======== GIVEN TEXT ========

Open Questions / Risks

  • Do inert surrogate particles behave like real comminuted ore fractions?
  • Does a liquid carrier transfer to a dry/plasma regime at all, or only validate the control logic?

P2

Planned

Charging Stage Integration

Add a controlled charging/conditioning section before splitting to create measurable response contrast.

Validates that conditioning material gives the splitter a handle to act on — the surrogate stand-in for plasma ablation/ionization.

P2 — Charging Stage Integration

Schematic

Design Focus

  • Add low-power corona ionizer module in a shielded enclosure.
  • Use a grounded metal drift tube immediately after conditioning.
  • Add removable module mounts so P1 baseline can be restored quickly.

BoM (Core)

  • 1x low-power ionizer/corona module with isolated PSU
  • 1x grounded drift tube section (stainless/aluminum)
  • 1x shielded enclosure + interlock switch for conditioning stage
  • 1x inline current/voltage monitor for the conditioning module

Test Setup

  • A/B comparison: conditioning OFF vs ON with identical feed recipe.
  • Record outlet turbidity/color difference between branch A and B.
  • Log module current draw and thermal rise over 10-minute runs.

Acceptance Criteria (target)

  • Measurable, repeatable A/B contrast (turbidity/color) between conditioning OFF and ON.
  • Conditioning module current draw and thermal rise stay within rated limits over 10-minute runs.

Open Questions / Risks

  • Is corona/ionizer conditioning a faithful stand-in for plasma ablation, or a different physics entirely?
  • How sensitive is the A/B contrast to feed-recipe variation?

P3

Planned

Field-Deflection Splitter

Replace passive Y split with an active deflection section that nudges conditioned flow toward selected outlets.

Validates active, controllable sorting into element-proxy fractions (light/mid/heavy) — the bench analogue of the Au/Cu/R.E./Ag/W bins.

======== STORED ROWS ========

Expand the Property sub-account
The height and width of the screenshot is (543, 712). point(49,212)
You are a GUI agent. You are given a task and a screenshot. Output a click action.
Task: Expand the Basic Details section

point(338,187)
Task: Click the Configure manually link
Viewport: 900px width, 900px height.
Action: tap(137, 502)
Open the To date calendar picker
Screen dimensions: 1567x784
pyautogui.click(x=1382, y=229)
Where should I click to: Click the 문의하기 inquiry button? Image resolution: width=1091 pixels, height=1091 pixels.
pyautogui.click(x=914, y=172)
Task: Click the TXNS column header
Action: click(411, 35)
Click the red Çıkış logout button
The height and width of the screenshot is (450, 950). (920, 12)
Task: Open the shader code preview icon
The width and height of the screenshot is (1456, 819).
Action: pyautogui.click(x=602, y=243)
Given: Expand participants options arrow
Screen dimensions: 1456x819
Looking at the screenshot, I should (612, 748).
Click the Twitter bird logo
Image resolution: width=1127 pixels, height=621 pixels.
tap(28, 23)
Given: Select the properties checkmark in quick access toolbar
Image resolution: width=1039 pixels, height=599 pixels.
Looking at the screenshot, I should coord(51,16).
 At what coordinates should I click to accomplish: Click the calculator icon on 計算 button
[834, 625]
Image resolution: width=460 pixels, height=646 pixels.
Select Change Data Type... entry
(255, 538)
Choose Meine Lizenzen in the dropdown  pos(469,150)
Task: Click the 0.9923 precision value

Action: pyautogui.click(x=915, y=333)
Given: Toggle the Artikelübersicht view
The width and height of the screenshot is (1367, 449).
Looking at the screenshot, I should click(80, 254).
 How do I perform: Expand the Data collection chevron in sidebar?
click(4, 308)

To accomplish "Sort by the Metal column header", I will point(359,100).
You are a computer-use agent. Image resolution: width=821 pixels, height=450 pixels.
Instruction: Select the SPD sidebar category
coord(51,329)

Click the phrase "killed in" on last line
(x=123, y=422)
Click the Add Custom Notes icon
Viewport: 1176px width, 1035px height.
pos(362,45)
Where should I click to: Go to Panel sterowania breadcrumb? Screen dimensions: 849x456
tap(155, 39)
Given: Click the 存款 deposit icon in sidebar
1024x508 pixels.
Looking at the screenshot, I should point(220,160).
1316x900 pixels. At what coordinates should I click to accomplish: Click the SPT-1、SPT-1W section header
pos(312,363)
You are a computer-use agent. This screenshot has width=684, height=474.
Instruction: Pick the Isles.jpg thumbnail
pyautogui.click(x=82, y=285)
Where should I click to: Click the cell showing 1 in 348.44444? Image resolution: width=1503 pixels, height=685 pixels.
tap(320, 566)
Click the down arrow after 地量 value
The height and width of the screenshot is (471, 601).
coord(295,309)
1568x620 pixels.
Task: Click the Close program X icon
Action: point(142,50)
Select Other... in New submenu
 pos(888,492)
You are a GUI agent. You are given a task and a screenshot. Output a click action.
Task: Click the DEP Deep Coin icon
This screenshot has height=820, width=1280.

========

■ WORK INSTRUCTIONS ■
Extend the sorting-rig roadmap above, picking up right after its final sentence on the P3 field-deflection splitter.

■ RESPONSE TO THIS EXERCISE ■
P3 — Field-Deflection Splitter

Schematic

Design Focus

  • Use a narrow deflection cell with adjustable plate spacing.
  • Move from 2-way to 3-way manifold for richer fraction output.
  • Add manual knobs for plate voltage and flow rate as core controls.

BoM (Core)

  • 2x stainless deflection plates with insulated mounts
  • 1x controllable HV DC module (current-limited)
  • 1x tri-outlet manifold + three labeled collection vessels
  • 1x compact enclosure fan and thermal sensor

Test Setup

  • Run a 3x3 matrix: three flow rates x three field strengths.
  • For each run, measure collected volume and visible particle loading per outlet.
  • Select control window that maximizes spread between light/mid/heavy outlets.

Acceptance Criteria (target)

  • Clear, monotonic separation between light/mid/heavy outlets across the 3×3 flow×field matrix.
  • A control window exists where outlet loadings differ measurably by mass and by eye.

Open Questions / Risks

  • Does field deflection map onto element-wise sorting, or only onto size/density proxies?
  • What plate field strengths stay safe at the target flow rates?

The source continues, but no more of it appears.